[SOLVED] What is the difference between torch.nn.functional.grid_sample and torch.nn.functional.interpolate?

What is the difference between torch.nn.functional.grid_sample and torch.nn.functional.interpolate?

Let's say I have an image I want to downsample to half its resolution via either grid_sample or interpolate from the torch.nn.functional library. I select mode ='bilinear' for both cases.

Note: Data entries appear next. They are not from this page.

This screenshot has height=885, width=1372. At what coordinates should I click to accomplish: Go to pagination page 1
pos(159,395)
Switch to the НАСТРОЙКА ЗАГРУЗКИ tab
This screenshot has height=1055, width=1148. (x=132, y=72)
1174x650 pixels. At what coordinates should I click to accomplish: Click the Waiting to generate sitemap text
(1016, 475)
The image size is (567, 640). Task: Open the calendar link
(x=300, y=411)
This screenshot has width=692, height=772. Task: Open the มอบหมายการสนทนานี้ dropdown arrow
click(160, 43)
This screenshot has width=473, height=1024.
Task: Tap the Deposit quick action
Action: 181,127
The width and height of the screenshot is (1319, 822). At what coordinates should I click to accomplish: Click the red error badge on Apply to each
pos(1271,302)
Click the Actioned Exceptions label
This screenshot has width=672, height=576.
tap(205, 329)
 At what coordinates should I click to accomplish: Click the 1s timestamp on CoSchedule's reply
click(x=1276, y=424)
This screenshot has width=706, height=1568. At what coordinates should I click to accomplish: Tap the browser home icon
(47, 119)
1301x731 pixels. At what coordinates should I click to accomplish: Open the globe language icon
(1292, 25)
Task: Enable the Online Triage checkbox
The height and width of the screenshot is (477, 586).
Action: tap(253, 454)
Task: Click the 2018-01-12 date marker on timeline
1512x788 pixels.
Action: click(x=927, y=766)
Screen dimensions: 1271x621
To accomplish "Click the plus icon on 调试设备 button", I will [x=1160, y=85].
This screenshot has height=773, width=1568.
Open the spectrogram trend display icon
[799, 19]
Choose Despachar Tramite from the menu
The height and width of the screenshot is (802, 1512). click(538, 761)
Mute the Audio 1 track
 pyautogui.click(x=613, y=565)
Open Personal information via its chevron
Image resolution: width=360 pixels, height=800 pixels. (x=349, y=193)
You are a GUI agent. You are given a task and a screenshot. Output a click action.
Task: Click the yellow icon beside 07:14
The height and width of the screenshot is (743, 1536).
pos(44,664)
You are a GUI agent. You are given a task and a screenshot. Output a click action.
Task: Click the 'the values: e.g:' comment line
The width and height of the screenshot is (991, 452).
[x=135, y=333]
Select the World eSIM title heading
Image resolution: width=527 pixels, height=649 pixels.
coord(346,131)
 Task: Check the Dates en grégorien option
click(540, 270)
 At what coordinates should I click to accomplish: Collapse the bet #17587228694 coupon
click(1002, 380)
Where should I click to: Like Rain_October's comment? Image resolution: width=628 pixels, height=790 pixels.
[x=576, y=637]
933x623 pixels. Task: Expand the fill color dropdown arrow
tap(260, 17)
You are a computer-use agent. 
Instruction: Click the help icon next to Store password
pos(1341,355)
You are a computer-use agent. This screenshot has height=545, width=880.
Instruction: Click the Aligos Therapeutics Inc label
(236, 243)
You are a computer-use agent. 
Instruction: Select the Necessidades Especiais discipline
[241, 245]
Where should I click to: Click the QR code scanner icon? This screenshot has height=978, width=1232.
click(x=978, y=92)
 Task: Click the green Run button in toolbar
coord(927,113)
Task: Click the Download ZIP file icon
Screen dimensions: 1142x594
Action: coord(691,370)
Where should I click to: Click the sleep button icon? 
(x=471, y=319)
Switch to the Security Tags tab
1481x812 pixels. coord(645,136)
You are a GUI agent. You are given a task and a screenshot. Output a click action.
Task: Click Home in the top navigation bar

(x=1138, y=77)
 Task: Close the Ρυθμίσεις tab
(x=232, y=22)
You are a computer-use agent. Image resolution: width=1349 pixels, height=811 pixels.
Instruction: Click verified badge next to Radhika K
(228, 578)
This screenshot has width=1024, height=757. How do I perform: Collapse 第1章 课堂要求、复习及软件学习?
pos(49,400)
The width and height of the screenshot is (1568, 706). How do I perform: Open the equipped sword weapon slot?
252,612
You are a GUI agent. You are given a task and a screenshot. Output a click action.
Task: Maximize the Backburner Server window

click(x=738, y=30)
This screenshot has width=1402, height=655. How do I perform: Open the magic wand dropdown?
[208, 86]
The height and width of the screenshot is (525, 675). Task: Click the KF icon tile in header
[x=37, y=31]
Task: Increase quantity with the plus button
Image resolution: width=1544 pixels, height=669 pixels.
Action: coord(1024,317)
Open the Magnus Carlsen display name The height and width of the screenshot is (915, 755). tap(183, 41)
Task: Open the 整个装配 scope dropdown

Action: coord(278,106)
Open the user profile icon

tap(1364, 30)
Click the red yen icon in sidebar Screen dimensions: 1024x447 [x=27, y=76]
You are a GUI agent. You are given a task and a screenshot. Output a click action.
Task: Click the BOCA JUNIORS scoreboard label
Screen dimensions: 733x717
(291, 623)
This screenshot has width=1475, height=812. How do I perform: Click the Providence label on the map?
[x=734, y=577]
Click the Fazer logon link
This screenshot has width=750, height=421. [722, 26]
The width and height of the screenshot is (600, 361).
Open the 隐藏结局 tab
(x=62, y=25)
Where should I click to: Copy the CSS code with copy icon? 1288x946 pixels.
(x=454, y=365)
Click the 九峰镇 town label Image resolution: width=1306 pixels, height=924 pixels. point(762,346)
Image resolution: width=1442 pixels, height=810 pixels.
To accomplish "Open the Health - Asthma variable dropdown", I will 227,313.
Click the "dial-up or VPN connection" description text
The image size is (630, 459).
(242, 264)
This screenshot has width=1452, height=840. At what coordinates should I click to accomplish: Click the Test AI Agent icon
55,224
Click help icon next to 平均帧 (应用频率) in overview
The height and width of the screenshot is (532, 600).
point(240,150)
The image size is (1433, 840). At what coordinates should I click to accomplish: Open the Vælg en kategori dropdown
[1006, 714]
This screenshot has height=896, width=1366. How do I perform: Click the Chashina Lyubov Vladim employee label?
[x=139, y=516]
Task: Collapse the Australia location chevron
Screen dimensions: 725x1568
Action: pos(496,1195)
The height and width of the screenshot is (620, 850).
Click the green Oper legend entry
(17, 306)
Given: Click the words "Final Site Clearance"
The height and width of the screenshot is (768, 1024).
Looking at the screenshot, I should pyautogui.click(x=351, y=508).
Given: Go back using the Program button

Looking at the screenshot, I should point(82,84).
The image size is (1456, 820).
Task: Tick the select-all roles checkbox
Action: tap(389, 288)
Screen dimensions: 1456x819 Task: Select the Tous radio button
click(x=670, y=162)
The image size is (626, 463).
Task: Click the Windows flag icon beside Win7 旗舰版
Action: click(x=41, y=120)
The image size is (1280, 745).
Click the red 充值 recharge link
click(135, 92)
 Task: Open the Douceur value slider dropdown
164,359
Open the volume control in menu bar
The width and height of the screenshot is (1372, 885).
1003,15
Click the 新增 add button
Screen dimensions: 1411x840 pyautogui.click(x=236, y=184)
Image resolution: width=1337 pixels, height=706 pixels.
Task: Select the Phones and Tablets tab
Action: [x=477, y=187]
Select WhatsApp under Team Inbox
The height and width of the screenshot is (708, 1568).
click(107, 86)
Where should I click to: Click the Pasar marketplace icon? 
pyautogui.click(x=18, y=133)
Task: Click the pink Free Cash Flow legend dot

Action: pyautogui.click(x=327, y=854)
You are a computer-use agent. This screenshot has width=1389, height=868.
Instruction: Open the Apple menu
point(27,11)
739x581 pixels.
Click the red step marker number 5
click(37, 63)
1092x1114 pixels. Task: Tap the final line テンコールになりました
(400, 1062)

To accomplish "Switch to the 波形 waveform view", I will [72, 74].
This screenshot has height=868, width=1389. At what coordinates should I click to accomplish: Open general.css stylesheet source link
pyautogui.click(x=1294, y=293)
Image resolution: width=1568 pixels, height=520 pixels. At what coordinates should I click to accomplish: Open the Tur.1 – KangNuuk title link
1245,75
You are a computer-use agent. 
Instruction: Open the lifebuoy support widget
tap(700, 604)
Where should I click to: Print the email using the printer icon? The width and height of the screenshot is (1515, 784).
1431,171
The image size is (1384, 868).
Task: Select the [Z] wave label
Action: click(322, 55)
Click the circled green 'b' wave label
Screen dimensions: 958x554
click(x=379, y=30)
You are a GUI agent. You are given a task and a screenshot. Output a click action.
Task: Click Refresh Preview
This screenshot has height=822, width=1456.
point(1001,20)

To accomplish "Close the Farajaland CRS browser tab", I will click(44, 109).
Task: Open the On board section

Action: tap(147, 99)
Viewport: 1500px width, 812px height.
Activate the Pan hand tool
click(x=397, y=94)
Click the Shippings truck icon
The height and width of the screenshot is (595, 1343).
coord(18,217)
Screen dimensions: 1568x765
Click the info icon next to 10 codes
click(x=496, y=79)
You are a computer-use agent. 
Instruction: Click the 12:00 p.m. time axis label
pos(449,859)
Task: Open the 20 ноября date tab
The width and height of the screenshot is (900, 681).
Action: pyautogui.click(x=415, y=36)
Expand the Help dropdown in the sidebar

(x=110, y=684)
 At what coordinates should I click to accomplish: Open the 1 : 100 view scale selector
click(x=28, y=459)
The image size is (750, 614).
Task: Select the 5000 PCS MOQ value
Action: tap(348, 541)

For grid_sample, I'd do the following:

dh = torch.linspace(-1,1, h/2)
dw = torch.linspace(-1,1, w/2)
mesh, meshy = torch.meshgrid((dh,dw))
grid = torch.stack.((meshy,meshx),2)
grid = grid.unsqueeze(0) #add batch dim

x_downsampled = torch.nn.functional.grid_sample(img, grid, mode='bilinear')

For interpolate, I'd do:

x_downsampled = torch.nn.functional.interpolate(img, size=(h/2,w/2), mode='bilinear')

What do both methods differently? Which one is better for my example?

Solution

Interploate is limited to scaling or resizing the input.

Grid_sample is more flexible and can perform any form of warping of the input grid. The warping grid can specify the position where each element in the input will end up in the output.

In simple terms, interpolate does not provide the ability to change the ordering of elements in the input grid (an element to the right of another element will still be to the right after interpolation). Grid_sample is capable of changing the order of the elements and any arbitrary order can be achieved based on warping grid that is passed to the function.

A simple 2D illustration to show grid_sample in action:

input = [[10, 20], [30, 40]]
grid (contains coordinates) = [[(1,0),(0,0)], [(1,0),(0,0)]]

output will be: [[20, 10], [30, 40]]

For your example, while both can work, interpolate would be the preferred way to go.